The seismic reflection method is paramount for the location of possible hydrocarbon accumulation in the subsurface. Besides providing structural imaging and high area coverage in a short time, this geophysical method, in conjunction with additional data, provides invaluable information about rock properties, fluid content and lithology.
In this context, using the knowledge provided by the seismic method, one may evaluate not only the location of possible reservoirs but also the economic viability with reasonable accuracy, therefore reducing risk and potential losses. However, the interpretation procedure of the seismic data is a human-intensive and time-consuming task, performed by geoscientists who are continually dealing with tight deadlines and the ever-increasing size of datasets .
In this scenario, researchers have proposed the application of computer-aided systems to assist geoscientists in several tasks involving seismic interpretation. For example, [2, 3, 4, 5] aim at the identification of specific structures on seismic images and [6, 7] propose techniques to automate part of the seismic facies analysis process.
Other domains facing similar problems are using neural networks and machine/deep learning techniques with great success to support tasks that deal with high volumes of data and are considered human-centered, for instance, image classification and segmentation[8, 9], and object detection and recognition [10, 11]. Nevertheless, these methods require training datasets with a sufficient amount of data for the testing and validation of the proposed methodology. For the machine learning community, it is a common practice to make these datasets publicly available. Some examples are MNIST  (60k images), PASCAL-VOC  (40k images), MS-COCO  (330k images), and ImageNet  (14 million images). These datasets allow researchers to compare their advances, extend the state-of-the-art, and find new possible applications.
Although we have seen an increasing interest in machine learning in geosciences, to the best of our knowledge, there is no public labeled dataset targeting the seismic interpretation task. In this sense, we propose a new dataset to be publicly available. The Penobscot interpretation dataset consists of 7 horizons and +100,000 labeled seismic images derived from the Penobscot 3D seismic data , already in the public domain. The seismic lines were segmented in different portions based on their seismic facies. The proposed dataset has already been used in some applications, for example, the works of Chevitarese et al. [17, 18, 19], which will be discussed in Section VI.

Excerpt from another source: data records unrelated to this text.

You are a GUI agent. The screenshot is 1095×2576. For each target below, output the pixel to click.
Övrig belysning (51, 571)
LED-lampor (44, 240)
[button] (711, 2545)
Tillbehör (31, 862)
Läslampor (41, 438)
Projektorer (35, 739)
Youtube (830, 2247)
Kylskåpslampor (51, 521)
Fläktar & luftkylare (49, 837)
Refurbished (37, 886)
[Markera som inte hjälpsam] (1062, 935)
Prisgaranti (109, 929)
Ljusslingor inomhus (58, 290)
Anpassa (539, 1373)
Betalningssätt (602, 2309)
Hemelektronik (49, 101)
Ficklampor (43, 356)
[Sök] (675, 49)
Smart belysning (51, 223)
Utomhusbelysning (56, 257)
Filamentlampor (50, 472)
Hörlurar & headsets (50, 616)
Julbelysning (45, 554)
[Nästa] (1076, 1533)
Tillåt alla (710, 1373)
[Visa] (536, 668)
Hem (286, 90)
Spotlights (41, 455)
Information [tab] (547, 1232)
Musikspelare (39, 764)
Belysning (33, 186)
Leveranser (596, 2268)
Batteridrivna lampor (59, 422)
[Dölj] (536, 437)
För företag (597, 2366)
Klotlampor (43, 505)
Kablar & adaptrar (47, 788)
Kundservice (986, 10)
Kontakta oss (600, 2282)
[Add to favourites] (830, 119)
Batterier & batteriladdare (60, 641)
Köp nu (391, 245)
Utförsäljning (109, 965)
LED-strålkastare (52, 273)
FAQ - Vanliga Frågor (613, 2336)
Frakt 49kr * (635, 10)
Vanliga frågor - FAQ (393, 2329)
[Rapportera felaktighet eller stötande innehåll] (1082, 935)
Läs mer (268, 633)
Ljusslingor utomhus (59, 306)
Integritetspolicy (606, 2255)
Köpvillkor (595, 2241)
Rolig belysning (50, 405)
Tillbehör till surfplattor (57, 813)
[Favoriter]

The present paper is organized as follows: in the next section we describe the regional geology where the Penobscot survey lies. In Sections III and IV we present the Penobscot 3D seismic dataset and our interpretation procedure. Section V presents the proposed dataset and describes its main characteristics. Section VI briefly discuss two works in which the proposed datasets was employed and we conclude our work in Section VII.
Ii Geological Settings
The Penobscot 3D dataset  was acquired in the Scotian Basin, located on the Scotian Shelf, offshore Nova Scotia, Canada (Figure 1). The basin was formed during the break-up of Pangaea – separation of North American and African plates – and covers an area of 300,000 km2 with sediment maximum thickness of 18 km . The rifting process that took place from the Triassic to the Early Jurassic developed several sub-basins – Shelburne, Sable, Abenaki, South Wale, and Orpheus Graben – and, posteriorly in a passive margin configuration, two plateaus – Banquereau and La Have [21, 22].

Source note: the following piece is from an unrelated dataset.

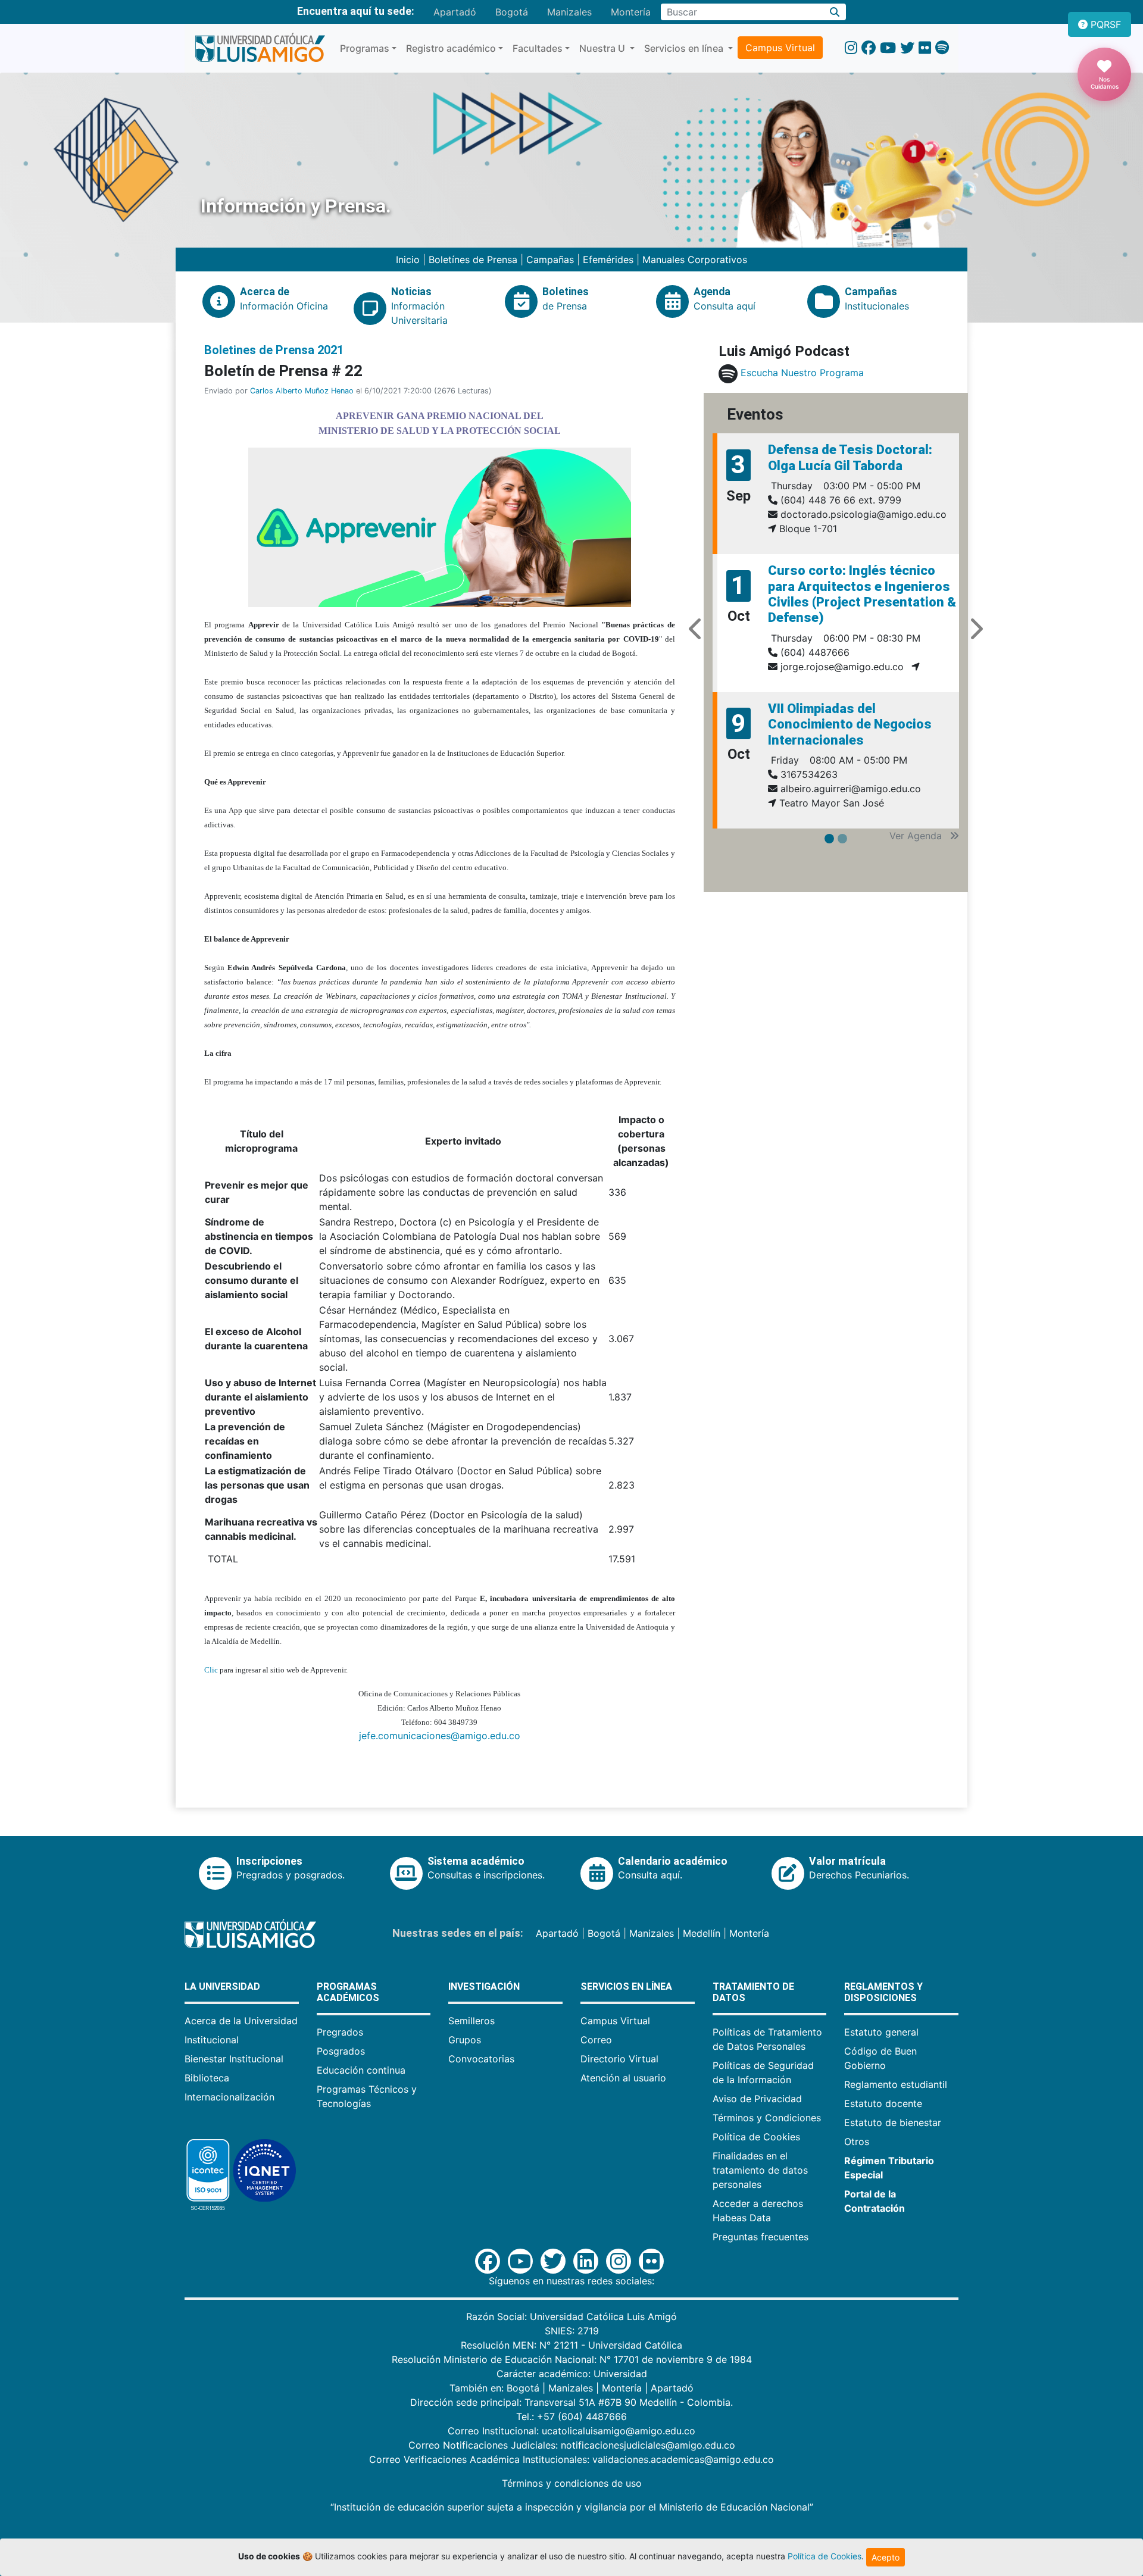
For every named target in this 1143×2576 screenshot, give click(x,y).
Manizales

During the break-up phase, which began in the Middle Triassic, the main infilling of the several interconnected sub-basins were the fluvial red bed sediments, along with volcanic rocks associated with the rifting process. In the Late Triassic, a shallow marine environment began, with the development of the Eurydice Formation, primarily formed by siliciclastic and carbonate sediments. The proper climatic configuration promoted the evaporation of the marine waters depositing salt layers, corresponding to the Argo Formation . Subsequently, in the extent of the Early Jurassic/Late Triassic, the rifting process continued until the Break-Up Unconformity and the beginning of the proto-ocean.
Following the Jurassic succession lithostratigraphy, a shallow marine environment allowed the deposition of tidally influenced dolomites with anhydrides and siliciclastics . Afterwards, the Mohican Formation sediments were deposited, which comprise muds and shales derived from a fluviomarine environment. The formation is overlaid by the Abenaki Formation, deposited in the Jurassic–Early Cretaceous during the spread of the sea floor. This formation consists of thick carbonate beds – predominantly limestones and dolomites – due to the configuration of a carbonate platform along the basin margin, and mudstones.

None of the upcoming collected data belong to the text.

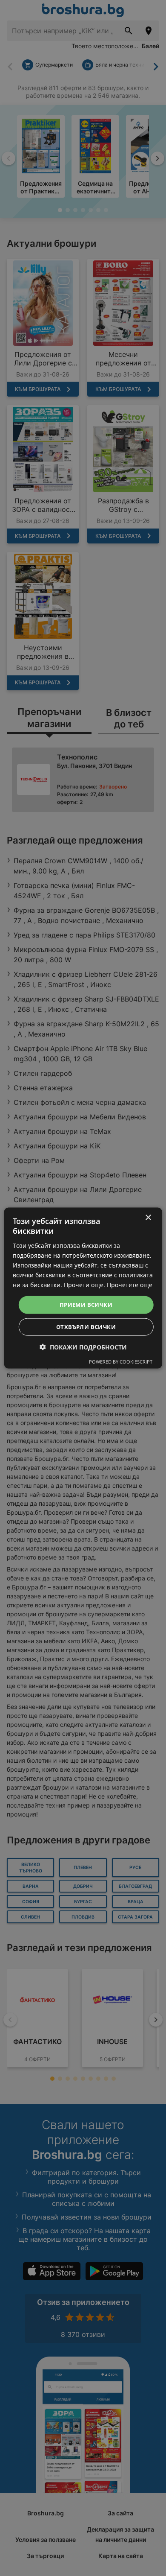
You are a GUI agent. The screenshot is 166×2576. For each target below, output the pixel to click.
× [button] (148, 1218)
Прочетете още (129, 1285)
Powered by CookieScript (120, 1361)
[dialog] (83, 1288)
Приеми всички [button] (86, 1304)
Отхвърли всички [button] (86, 1326)
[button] (83, 1347)
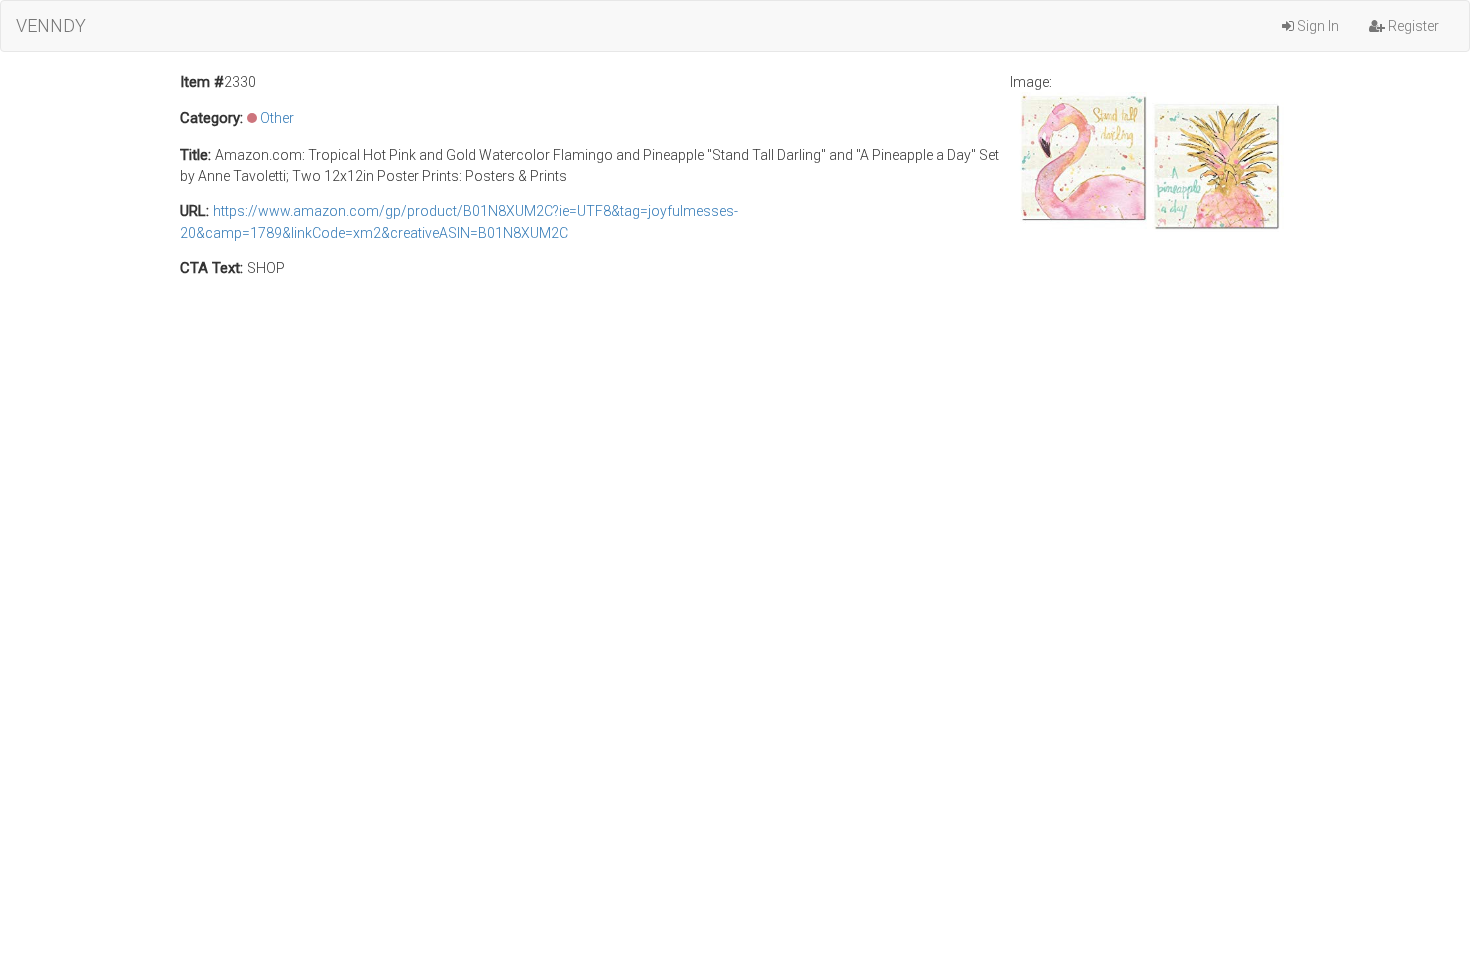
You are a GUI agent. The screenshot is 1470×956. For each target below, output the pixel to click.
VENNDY (51, 25)
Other (277, 118)
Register (1412, 26)
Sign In (1316, 26)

In the Late Jurassic, the Mic-Mac Formation, along with the Verril Canyon Formation and the Mohawk Formation, were deposited. These formations primarily consist of sands interbedded with shales and intercalated with carbonates, marking the initial phase of uplift and delta progradation . In the Early Cretaceous, the Scotian Basin suffered a marine regression phase, resulting in the progradation and deposition of thick fluvio-deltaic sediments of the Mississauga Formation. Subsequently, thick shale packages with sand beds occurred due to intense deltaic sedimentation in a transgression phase, forming the Logan Canyon Formation. Still in the retrogradation phase, the Dawson Canyon Formation primarily consists of deep marine shale deposits and some limestones located across the Scotian Shelf. This sedimentation is calcareous or marly on the top, becoming shaley and silty towards its base .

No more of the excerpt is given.